Overall cooperation is low. When family members aren’t doing their share, you may need a parenting reset. If you are left to do it all yourself even when everyone has been assigned their role, it is time to re-evaluate. As soon as you begin to hear more “no’s” or perhaps people are ignoring each other, something needs immediate attention.

 

Challenging behaviors have increased. For the most part, you as the parent know what to expect outside of any big crises. You know how many meltdowns and tantrums occur on a weekly basis. But when 3 misbehaviors become 7, you must hit the pause button. Siblings are fighting more. Parents are yelling constantly. Each individual is willing to helpless. These are all telltale signs of a need for a parenting reset. 

With these things being said, there’s no need to be hard on yourself. Every parent faces adversities. Just this past summer, my family and I suffered through the loss of my mom from cancer. While we had incredible support from our community, our lives became very hectic. We didn’t notice how much screen time we gave our children. I am sure it was way beyond what they could even handle themselves. Family time took a back seat. Our mental and emotional well being was last on our list. In other words, we were in survival mode. 

 

When I work with families needing a reset, I remind them that now is not the time to play the blame game. It is no one’s fault, to begin with. I talked myself through the same steps. Consequently, there are more helpful ways to do your parenting reset.

 

Inform your partner and other adults in the home about how you feel.

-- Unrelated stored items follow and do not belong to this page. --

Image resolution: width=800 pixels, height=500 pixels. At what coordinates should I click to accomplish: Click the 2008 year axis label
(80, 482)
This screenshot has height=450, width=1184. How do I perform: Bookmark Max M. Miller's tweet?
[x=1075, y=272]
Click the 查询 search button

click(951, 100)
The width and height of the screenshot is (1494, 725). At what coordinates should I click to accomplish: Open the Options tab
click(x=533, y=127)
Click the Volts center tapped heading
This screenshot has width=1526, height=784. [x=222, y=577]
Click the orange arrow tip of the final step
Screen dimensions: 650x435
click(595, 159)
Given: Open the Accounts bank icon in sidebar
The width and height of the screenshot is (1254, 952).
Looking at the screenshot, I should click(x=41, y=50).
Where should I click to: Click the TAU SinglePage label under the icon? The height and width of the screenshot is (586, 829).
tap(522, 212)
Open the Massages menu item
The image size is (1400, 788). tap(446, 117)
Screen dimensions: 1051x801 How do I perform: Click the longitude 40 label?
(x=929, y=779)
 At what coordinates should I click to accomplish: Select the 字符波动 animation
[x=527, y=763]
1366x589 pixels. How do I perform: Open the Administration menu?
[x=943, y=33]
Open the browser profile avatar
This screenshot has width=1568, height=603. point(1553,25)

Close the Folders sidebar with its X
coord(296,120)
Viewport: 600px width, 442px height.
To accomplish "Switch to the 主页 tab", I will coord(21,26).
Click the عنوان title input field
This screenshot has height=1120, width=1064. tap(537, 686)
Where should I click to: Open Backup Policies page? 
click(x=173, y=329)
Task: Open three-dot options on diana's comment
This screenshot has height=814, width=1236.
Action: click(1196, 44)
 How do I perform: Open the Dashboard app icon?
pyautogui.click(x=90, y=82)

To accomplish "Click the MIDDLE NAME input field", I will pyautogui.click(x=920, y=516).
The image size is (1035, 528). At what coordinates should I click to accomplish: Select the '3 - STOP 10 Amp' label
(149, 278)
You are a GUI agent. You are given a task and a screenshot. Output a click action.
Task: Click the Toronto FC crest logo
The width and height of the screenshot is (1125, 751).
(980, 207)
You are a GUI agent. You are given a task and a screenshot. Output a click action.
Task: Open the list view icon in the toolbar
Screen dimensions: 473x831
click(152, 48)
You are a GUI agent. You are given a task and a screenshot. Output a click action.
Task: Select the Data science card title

If you live in a two-parent household or there are other adults besides you, the first conversation must be between you. Ask for their feedback and observations. When I began to feel unhappy about our situation, I turned to my husband. I wanted to make sure it wasn’t just my personal feelings getting in the way. 

 

Involve your children in your reset. The solution doesn’t rest solely on your shoulders. What makes a plan more effective? When everyone takes ownership of their contribution to your family, you increase the chances of participation. Let your children voice out their opinions in a safe space. Make a list of their suggestions. Talk about why these would work then make a final decision.

 

Discuss what is going well and what can be improved. Problems can cloud judgment. The brain will error towards highlighting all the negatives. The need for a parenting reset doesn’t mean everything is going wrong. As you meet with your family, remember to point out what sustains your bond and connection. Mention your strengths as a family. 

 

Track your progress. It’s helpful to be patient when you are evaluating structures as well as boundaries. It will be very beneficial if you also track your progress. Use your calendar to monitor quality time, rewards and purposeful activities. 

 

Give others permission to call a family meeting. Your children look to you for good leadership and stewardship of the family. You are in charge of your home but you can delegate various obligations. In giving others permission to call a family meeting, you are in fact saying out loud that you value each individual as much as you value yourself. Let your children, partner, and other adults that they can arrange a discussion anytime the family falls behind on tasks. Anytime someone feels that previous agreements aren’t being followed, they can summon you. This is a great way to get your attention in a positive way.

 

The goal is an adjustment and not a total makeover. When you have younger children and teenagers involved, you have to prioritize the important habits that truly affect your family. A total makeover can be in your goals list, but a parenting reset isn’t made for that. The goal is to make adjustments with your existing resources. What are you willing to add or remove from your schedule? What chores are you going to teach your children? What new skills can the entire family get on board with?

 

Your needs do not have to compete with your children’s needs. Their strengths can complement yours. Getting a system in place requires everyone’s consensus and effort. Remain steadfast and fine-tune your reset as many times as you see fit.